Atletas como Lionel Messi, Cristiano Ronaldo e Luka Modric continuam em alto rendimento em competições internacionais, demonstrando que a idade não define o potencial produtivo. Especialistas apontam que esse fenômeno exige planejamento contínuo de saúde e carreira para profissionais de todos os setores.
Antonio Leitão, gerente do Instituto de Longevidade MAG, explica que avanços na medicina esportiva e na tecnologia estenderam o tempo de atividade dos jogadores. Segundo Leitão, a presença desses atletas veteranos ajuda a debater o etarismo, ou discriminação baseada na idade, na sociedade.
Marcos Ferreira, especialista em longevidade, afirma que a manutenção da capacidade produtiva deve ser vista como investimento. Ele aconselha que o trabalhador trate sua saúde física e cognitiva como ativo econômico, exigindo atualização profissional e planejamento de longo prazo.
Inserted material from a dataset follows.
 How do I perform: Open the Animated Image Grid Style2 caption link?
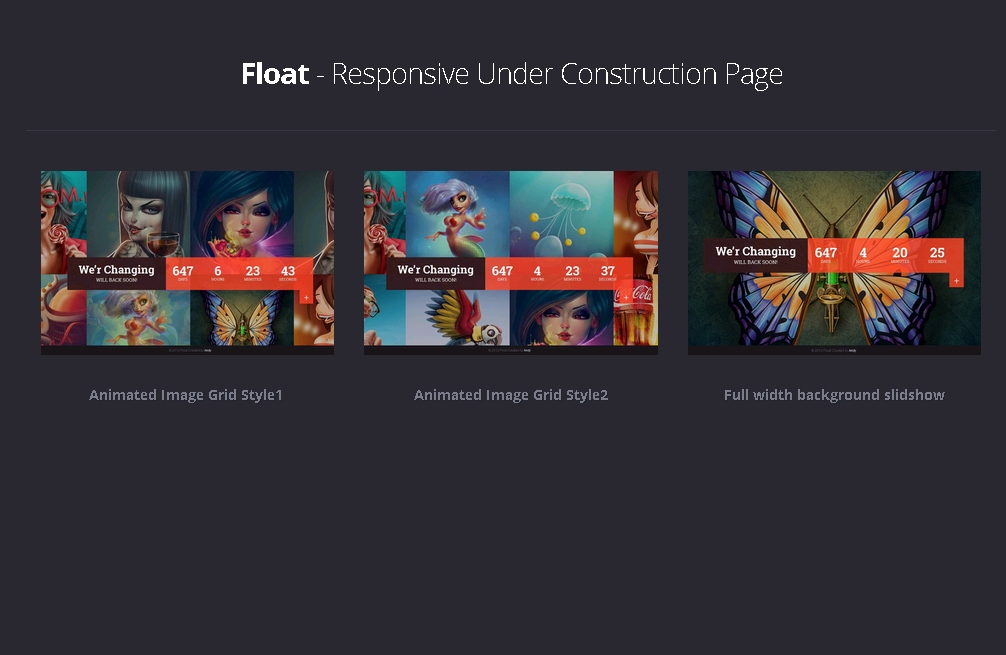[511, 395]
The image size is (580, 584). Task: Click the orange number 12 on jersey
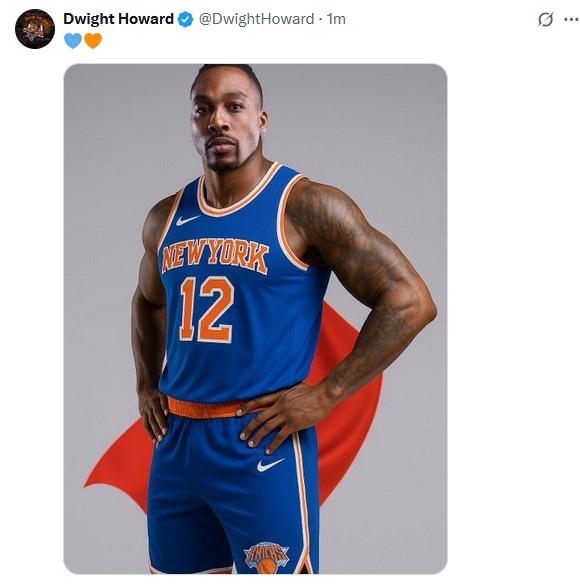click(207, 310)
Ferreira detalha que o planejamento para uma vida mais longa deve se apoiar em seis pilares: visão de futuro, organização financeira, autoconhecimento, relações pessoais, aprendizado contínuo e construção de marca pessoal. Ele também alerta que a previdência pública pode ser insuficiente, recomendando alternativas como investimentos e empreendedorismo.